In 2015, all 3 falls effect measures were significantly reduced for the commencement time in 6 years. When volunteer-delivered instruction videos and three-mode bed exit alarms were used, a significant decrease was observed in patient falls (xx%), falls with any injury (forty%) and falls with serious injury (85%). Injury reduction met and serious injury reduction exceeded the Partnership for Patients goal of a 40% reduction.

In dissimilarity to previous studies, this written report constitute positive results from the use of bed go out alarms. This is the first known report to examine the furnishings of an exit alarm that is integrated into the bed. The comeback sustained in the current study may be attributable to targeting patients who stood to benefit: nursing staff were instructed to select patients who were both at risk of falls and subsequent injury and unable or unwilling to reliably use the call bong. Such run a risk stratification may assist avoid alarm fatigue. Nursing staff believed that utilize of the exit alert helps past freeing upward staff from continuous ascertainment because it functions equally an actress 'call low-cal'. Quarterly survey data on medical-surgical units showed a modest decrease in the percentage of patients with close ascertainment past nurse assistants from eighteen% during the baseline menstruum to 12% in 2015. Nonetheless, staff were twice as likely to witness a patient fall in 2015 every bit they were during the baseline period. Although the increase in falls physically assisted by a staff number was not statistically significant, the opportunity to reach the patient merely before falling appears to have increased in the follow-up menses. It is also possible that the audio stimulus delays or stops the patient's bed exit. The finding that injuries and especially serious injuries were reduced supports the theory that the three-style bed exit alarm alerts staff before the patient is fully standing and ambulating and at risk of striking the floor at a higher velocity.
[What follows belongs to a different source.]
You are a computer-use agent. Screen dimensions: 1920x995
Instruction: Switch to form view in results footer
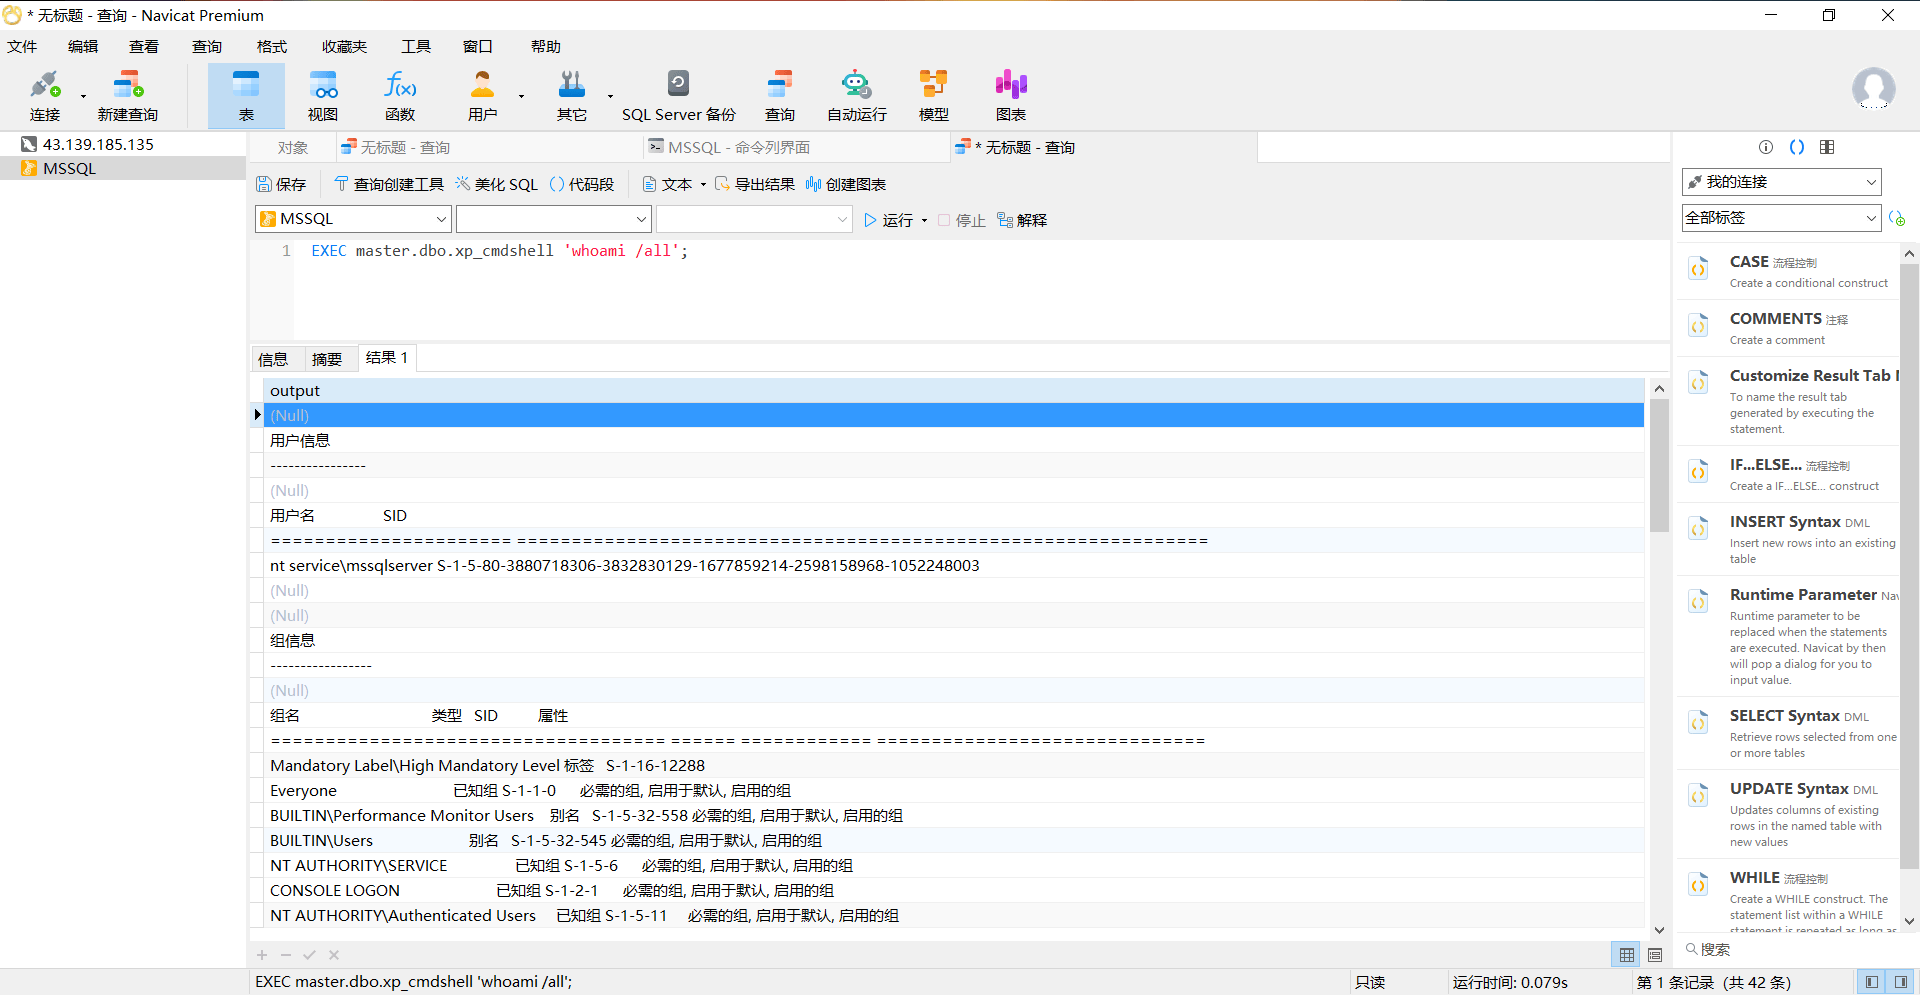[x=1655, y=955]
The falls icons were never fully implemented considering adherence was challenging. Unlike the Dykes et al14 written report, the icons were not printed automatically when the nurse screened the patient. When icons were placed above the head of the patient'southward bed, it was physically difficult to conform them. Considering falls screening is washed every 12-hour shift by the registered nurse, it was necessary to adjust the icons twice a day per patient. Training was inadequate and at that place was business about excessive visual signalling as the icons were added to the meteor magnet on the patient'due south room doorway. Future work being considered includes placement of falls prevention icons on erasable board (white board) visible to all who enter the room, too as the patients and their family. In order to decrease the number of icons, it may be useful to focus on a single visual reminder to mobilise with help. Any changes and tests of icons should include front-line staff as well as patients.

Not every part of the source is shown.